*EXERCISE OBJECTIVE*: Every single entry that follows is to be retyped exactly.

*DATA FOR THIS TASK*:
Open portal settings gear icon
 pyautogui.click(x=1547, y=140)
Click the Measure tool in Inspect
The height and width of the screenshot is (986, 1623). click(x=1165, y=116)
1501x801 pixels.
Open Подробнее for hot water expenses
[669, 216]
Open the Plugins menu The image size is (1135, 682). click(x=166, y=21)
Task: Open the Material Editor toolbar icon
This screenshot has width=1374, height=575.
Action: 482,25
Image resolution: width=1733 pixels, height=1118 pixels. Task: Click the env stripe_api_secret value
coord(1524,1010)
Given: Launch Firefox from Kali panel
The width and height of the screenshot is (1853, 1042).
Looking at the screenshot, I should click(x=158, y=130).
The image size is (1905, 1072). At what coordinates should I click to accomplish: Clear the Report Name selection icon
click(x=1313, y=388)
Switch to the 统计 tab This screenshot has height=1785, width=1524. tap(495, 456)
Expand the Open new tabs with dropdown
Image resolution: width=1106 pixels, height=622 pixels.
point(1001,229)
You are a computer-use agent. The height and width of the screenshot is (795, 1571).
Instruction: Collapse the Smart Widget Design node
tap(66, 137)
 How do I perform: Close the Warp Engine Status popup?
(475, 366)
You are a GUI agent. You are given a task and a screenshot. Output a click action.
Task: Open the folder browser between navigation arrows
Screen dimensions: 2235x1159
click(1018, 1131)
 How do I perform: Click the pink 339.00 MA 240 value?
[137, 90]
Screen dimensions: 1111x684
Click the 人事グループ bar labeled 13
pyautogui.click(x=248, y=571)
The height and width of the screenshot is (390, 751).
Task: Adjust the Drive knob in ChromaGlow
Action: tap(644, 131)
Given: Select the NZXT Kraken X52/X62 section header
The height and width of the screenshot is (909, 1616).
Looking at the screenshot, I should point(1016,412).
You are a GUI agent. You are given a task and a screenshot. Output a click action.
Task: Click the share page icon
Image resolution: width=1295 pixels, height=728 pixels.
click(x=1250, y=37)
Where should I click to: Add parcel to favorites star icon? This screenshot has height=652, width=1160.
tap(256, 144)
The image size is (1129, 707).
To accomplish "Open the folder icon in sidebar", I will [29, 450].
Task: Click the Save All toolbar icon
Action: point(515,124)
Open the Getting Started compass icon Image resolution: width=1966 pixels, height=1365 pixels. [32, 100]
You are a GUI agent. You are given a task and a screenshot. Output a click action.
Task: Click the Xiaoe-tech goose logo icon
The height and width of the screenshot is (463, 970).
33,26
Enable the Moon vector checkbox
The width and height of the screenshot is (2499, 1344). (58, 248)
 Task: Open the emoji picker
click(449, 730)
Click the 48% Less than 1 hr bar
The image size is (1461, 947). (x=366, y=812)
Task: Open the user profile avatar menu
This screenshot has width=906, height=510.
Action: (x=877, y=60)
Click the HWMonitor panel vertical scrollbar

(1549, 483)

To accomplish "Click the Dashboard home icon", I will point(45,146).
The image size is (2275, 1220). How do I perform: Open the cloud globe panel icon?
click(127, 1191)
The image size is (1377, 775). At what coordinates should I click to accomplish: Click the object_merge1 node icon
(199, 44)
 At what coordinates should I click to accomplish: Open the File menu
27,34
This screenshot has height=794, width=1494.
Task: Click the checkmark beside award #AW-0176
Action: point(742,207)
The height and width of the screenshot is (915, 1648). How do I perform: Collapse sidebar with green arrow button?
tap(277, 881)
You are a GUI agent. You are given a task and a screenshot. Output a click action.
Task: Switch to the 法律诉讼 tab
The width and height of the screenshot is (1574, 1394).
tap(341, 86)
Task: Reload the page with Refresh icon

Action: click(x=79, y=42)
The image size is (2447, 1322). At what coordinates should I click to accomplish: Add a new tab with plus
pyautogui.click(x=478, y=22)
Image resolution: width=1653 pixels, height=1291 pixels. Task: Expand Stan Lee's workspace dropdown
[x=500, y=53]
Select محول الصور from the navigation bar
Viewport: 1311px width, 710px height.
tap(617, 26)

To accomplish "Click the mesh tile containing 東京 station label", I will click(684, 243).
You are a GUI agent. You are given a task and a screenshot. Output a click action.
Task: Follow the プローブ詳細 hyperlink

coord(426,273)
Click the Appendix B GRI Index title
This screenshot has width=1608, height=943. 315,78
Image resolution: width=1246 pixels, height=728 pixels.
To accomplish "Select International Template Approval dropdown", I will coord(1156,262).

*SOLUTION*:
Open portal settings gear icon
 pyautogui.click(x=1547, y=140)
Click the Measure tool in Inspect
The height and width of the screenshot is (986, 1623). click(x=1165, y=116)
1501x801 pixels.
Open Подробнее for hot water expenses
[669, 216]
Open the Plugins menu The image size is (1135, 682). click(x=166, y=21)
Task: Open the Material Editor toolbar icon
This screenshot has width=1374, height=575.
Action: 482,25
Image resolution: width=1733 pixels, height=1118 pixels. Task: Click the env stripe_api_secret value
coord(1524,1010)
Given: Launch Firefox from Kali panel
The width and height of the screenshot is (1853, 1042).
Looking at the screenshot, I should click(x=158, y=130).
The image size is (1905, 1072). At what coordinates should I click to accomplish: Clear the Report Name selection icon
click(x=1313, y=388)
Switch to the 统计 tab This screenshot has height=1785, width=1524. tap(495, 456)
Expand the Open new tabs with dropdown
Image resolution: width=1106 pixels, height=622 pixels.
point(1001,229)
You are a computer-use agent. The height and width of the screenshot is (795, 1571).
Instruction: Collapse the Smart Widget Design node
tap(66, 137)
 How do I perform: Close the Warp Engine Status popup?
(475, 366)
You are a GUI agent. You are given a task and a screenshot. Output a click action.
Task: Open the folder browser between navigation arrows
Screen dimensions: 2235x1159
click(1018, 1131)
 How do I perform: Click the pink 339.00 MA 240 value?
[137, 90]
Screen dimensions: 1111x684
Click the 人事グループ bar labeled 13
pyautogui.click(x=248, y=571)
The height and width of the screenshot is (390, 751).
Task: Adjust the Drive knob in ChromaGlow
Action: tap(644, 131)
Given: Select the NZXT Kraken X52/X62 section header
The height and width of the screenshot is (909, 1616).
Looking at the screenshot, I should point(1016,412).
You are a GUI agent. You are given a task and a screenshot. Output a click action.
Task: Click the share page icon
Image resolution: width=1295 pixels, height=728 pixels.
click(x=1250, y=37)
Where should I click to: Add parcel to favorites star icon? This screenshot has height=652, width=1160.
tap(256, 144)
The image size is (1129, 707).
To accomplish "Open the folder icon in sidebar", I will [29, 450].
Task: Click the Save All toolbar icon
Action: point(515,124)
Open the Getting Started compass icon Image resolution: width=1966 pixels, height=1365 pixels. [32, 100]
You are a GUI agent. You are given a task and a screenshot. Output a click action.
Task: Click the Xiaoe-tech goose logo icon
The height and width of the screenshot is (463, 970).
33,26
Enable the Moon vector checkbox
The width and height of the screenshot is (2499, 1344). (58, 248)
 Task: Open the emoji picker
click(449, 730)
Click the 48% Less than 1 hr bar
The image size is (1461, 947). (x=366, y=812)
Task: Open the user profile avatar menu
This screenshot has width=906, height=510.
Action: (x=877, y=60)
Click the HWMonitor panel vertical scrollbar

(1549, 483)

To accomplish "Click the Dashboard home icon", I will point(45,146).
The image size is (2275, 1220). How do I perform: Open the cloud globe panel icon?
click(127, 1191)
The image size is (1377, 775). At what coordinates should I click to accomplish: Click the object_merge1 node icon
(199, 44)
 At what coordinates should I click to accomplish: Open the File menu
27,34
This screenshot has height=794, width=1494.
Task: Click the checkmark beside award #AW-0176
Action: point(742,207)
The height and width of the screenshot is (915, 1648). How do I perform: Collapse sidebar with green arrow button?
tap(277, 881)
You are a GUI agent. You are given a task and a screenshot. Output a click action.
Task: Switch to the 法律诉讼 tab
The width and height of the screenshot is (1574, 1394).
tap(341, 86)
Task: Reload the page with Refresh icon

Action: click(x=79, y=42)
The image size is (2447, 1322). At what coordinates should I click to accomplish: Add a new tab with plus
pyautogui.click(x=478, y=22)
Image resolution: width=1653 pixels, height=1291 pixels. Task: Expand Stan Lee's workspace dropdown
[x=500, y=53]
Select محول الصور from the navigation bar
Viewport: 1311px width, 710px height.
tap(617, 26)

To accomplish "Click the mesh tile containing 東京 station label", I will click(684, 243).
You are a GUI agent. You are given a task and a screenshot. Output a click action.
Task: Follow the プローブ詳細 hyperlink

coord(426,273)
Click the Appendix B GRI Index title
This screenshot has width=1608, height=943. 315,78
Image resolution: width=1246 pixels, height=728 pixels.
To accomplish "Select International Template Approval dropdown", I will coord(1156,262).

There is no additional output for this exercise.